Changing Lanes is a 2002 American drama thriller film directed by Roger Michell and starring Ben Affleck and Samuel L. Jackson. The film follows a successful, young Wall Street lawyer (Affleck) who accidentally crashes his car into a vehicle driven by a middle-aged, recovering alcoholic insurance salesman (Jackson). After the lawyer leaves the scene of the accident, the two men try to get back at each other, engaging in a variety of immoral and illegal actions that end up having a major impact on each man's life.

The film was released on April 12, 2002 in North America by Paramount Pictures. The film was favorably reviewed by critics, and it was a box office success, earning almost $95 million against a $45 million budget. Writers Chap Taylor and Michael Tolkin were nominated for the WAFCA Award for Best Original Screenplay for their work.

Plot
In New York City, two men are rushing to court. One, a middle-aged, black insurance salesman named Doyle Gipson, a recovering alcoholic attending Alcoholics Anonymous meetings to stay sober, is en route to a hearing to argue for joint custody of his sons with his estranged wife. The other, a successful, young, white Wall Street attorney named Gavin Banek, is rushing to file a power of appointment document to prove a dead man signed his foundation over to Banek's law firm. Banek is distracted while driving on the FDR Drive and his 2000 Mercedes-Benz CLK 430 collides with Gipson's 1988 Toyota Corolla. Banek tries to brush Gipson off with a blank check, rather than exchanging insurance information, thereby disobeying the law. Gipson refuses to accept the check and voices his desire to "do this right", but Banek, whose car is still drivable, insists upon leaving immediately. He leaves Gipson stranded, telling him, "better luck next time". After arriving to the court late, Gipson learns that the judge ruled against him in his absence, giving sole custody of the boys to Gipson's wife and allowing her to proceed with a plan to move to Oregon, never knowing that Gipson was about to buy a house locally and give it to his wife and children as part of his effort to make joint custody workable for everyone.

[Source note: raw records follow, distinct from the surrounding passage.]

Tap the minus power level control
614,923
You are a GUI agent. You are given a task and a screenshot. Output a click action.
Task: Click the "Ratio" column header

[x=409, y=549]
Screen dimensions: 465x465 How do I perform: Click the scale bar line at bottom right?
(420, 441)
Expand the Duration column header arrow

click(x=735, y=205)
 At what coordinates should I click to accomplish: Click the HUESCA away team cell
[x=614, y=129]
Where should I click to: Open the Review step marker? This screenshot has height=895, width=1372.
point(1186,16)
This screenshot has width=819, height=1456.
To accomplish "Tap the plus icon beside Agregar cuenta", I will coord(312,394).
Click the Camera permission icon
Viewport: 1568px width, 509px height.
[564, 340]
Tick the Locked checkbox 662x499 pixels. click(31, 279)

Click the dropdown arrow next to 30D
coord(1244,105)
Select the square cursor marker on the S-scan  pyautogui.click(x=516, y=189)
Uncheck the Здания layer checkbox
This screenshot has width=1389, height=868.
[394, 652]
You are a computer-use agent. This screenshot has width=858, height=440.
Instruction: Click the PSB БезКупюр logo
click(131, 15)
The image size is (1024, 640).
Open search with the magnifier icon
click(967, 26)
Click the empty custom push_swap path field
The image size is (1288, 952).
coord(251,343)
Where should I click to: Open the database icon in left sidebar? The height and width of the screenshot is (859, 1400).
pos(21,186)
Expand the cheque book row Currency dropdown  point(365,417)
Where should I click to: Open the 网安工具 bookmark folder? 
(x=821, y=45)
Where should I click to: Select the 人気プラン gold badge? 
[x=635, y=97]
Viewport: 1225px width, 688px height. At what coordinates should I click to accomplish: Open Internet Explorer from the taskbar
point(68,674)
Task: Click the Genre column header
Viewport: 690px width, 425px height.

When Banek gets to court, he realizes that he dropped the crucial power of appointment file at the scene of the accident, and the judge gives him until the end of the day to retrieve it. Gipson, who scooped up the file, is torn, and initially refuses to return the file. Banek, who is desperate to get his papers back, goes to a "fixer", a shady computer hacker, and gets him to switch off Gipson's credit, destroying Gipson's chance for a home loan to keep his family together. Gipson is distraught when he finds out his credit has been ruined and he comes close to drinking again. Determined to get back at Banek, Gipson removes several lug nuts from one of Banek's wheels, and Banek suffers some minor injuries after his car crashes on the highway. An infuriated Banek goes to the elementary school of Gipson's children and tells school officials that Gipson plans to kidnap the boys, so Gipson is arrested and jailed.  His enraged wife declares her intention to move forward with taking their sons to Oregon and says that Gipson will never see them again.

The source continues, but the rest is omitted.